═════ Material to process ═════

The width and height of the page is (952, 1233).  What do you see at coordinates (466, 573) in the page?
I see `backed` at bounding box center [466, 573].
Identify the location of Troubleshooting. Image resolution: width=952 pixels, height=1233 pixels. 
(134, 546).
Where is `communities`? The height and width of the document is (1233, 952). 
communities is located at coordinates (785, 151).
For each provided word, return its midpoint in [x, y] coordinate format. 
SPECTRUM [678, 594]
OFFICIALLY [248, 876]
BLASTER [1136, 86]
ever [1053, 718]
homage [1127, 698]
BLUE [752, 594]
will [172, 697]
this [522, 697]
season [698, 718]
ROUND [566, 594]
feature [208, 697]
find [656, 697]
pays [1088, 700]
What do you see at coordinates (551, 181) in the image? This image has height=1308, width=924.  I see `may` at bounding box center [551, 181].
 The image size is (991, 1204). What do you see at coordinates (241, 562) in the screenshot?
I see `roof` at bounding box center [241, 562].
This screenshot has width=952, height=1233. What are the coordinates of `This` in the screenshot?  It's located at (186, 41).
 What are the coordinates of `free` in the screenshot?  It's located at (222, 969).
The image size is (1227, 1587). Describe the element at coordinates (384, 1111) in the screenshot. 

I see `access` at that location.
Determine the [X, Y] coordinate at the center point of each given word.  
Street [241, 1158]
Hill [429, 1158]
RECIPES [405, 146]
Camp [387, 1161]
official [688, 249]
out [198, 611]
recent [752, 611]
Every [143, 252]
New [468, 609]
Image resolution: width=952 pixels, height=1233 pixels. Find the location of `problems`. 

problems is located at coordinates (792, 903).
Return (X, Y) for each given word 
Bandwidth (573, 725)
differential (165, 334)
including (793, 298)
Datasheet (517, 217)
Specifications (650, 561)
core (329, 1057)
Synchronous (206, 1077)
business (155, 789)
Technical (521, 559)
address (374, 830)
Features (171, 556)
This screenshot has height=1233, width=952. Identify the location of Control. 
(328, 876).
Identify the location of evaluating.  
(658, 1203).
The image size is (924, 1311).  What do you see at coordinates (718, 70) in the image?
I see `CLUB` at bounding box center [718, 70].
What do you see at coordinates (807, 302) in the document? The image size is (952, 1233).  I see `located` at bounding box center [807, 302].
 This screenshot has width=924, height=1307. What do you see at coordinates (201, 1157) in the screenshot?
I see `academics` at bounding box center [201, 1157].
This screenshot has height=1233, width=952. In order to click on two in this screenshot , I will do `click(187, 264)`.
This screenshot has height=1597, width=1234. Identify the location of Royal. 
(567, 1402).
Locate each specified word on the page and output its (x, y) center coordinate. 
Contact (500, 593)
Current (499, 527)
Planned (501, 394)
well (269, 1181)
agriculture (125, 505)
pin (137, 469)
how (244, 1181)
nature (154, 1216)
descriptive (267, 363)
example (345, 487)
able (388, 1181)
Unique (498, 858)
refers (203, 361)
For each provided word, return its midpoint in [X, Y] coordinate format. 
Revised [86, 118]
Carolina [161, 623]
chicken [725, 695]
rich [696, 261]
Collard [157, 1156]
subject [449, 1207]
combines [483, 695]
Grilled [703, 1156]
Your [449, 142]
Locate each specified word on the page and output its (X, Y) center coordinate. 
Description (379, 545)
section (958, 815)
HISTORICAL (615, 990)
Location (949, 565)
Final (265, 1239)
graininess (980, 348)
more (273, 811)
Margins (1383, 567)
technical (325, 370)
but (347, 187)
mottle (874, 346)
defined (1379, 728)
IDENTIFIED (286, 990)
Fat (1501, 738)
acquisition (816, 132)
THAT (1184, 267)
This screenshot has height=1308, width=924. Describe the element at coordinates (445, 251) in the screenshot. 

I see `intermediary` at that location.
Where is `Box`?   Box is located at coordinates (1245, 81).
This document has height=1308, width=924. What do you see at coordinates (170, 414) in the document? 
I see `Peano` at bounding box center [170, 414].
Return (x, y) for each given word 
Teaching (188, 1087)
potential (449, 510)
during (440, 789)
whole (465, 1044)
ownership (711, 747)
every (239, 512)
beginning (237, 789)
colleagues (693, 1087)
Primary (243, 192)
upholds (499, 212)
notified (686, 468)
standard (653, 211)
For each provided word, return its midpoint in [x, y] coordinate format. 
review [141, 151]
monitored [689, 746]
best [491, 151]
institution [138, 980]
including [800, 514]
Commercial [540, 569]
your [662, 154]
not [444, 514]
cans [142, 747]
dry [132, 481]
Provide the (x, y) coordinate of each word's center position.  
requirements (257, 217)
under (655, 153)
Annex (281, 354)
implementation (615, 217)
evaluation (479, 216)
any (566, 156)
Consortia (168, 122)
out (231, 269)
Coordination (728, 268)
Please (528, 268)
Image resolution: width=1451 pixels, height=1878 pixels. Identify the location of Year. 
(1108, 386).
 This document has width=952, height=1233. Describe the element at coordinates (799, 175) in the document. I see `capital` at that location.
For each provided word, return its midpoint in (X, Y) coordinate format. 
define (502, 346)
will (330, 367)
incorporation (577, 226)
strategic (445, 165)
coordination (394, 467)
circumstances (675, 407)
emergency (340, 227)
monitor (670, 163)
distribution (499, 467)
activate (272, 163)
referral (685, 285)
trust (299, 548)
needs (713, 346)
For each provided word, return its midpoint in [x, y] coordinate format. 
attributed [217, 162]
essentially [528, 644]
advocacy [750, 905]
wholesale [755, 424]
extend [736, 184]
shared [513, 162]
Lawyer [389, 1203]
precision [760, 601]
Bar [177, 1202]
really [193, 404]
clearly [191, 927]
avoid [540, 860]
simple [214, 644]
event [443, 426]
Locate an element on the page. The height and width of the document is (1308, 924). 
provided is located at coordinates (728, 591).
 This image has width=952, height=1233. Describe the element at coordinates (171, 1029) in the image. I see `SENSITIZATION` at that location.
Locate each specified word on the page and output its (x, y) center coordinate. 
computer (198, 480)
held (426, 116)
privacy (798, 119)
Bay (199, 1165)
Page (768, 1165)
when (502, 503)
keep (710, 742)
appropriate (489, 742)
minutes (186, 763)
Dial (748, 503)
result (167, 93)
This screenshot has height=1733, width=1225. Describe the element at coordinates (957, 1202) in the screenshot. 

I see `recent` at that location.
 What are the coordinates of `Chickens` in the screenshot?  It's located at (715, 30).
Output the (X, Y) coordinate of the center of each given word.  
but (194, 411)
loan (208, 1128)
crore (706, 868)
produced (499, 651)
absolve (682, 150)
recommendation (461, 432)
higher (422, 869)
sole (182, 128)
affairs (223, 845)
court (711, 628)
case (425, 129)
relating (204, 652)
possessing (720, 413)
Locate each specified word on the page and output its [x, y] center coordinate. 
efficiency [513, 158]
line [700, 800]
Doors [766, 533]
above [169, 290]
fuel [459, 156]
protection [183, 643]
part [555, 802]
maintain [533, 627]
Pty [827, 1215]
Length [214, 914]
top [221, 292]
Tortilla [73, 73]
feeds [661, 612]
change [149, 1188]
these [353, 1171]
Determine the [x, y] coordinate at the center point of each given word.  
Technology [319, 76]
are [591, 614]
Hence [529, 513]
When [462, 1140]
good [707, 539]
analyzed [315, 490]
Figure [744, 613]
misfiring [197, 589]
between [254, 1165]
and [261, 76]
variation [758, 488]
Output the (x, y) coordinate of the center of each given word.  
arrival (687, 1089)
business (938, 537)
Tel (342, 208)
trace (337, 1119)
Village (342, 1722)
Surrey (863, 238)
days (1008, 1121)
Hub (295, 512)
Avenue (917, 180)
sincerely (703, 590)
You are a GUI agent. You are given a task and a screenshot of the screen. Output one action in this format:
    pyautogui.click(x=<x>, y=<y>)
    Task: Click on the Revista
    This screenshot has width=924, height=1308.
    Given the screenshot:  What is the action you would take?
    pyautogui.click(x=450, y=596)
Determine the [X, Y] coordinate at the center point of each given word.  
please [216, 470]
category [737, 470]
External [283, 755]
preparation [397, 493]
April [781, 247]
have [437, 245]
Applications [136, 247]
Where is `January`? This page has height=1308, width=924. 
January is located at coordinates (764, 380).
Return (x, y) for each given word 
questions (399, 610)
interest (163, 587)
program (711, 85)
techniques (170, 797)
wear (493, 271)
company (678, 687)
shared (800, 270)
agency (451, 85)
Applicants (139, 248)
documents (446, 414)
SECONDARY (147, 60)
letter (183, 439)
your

═════

• [Task requirements]: Please pull out the lines of the records from the line with "Synchronous (206, 1077)" up to and including the line with "(658, 1203).", and reproduce them unchanged.

• [Correct output]:
Synchronous (206, 1077)
business (155, 789)
Technical (521, 559)
address (374, 830)
Features (171, 556)
This screenshot has height=1233, width=952. Identify the location of Control. 
(328, 876).
Identify the location of evaluating.  
(658, 1203).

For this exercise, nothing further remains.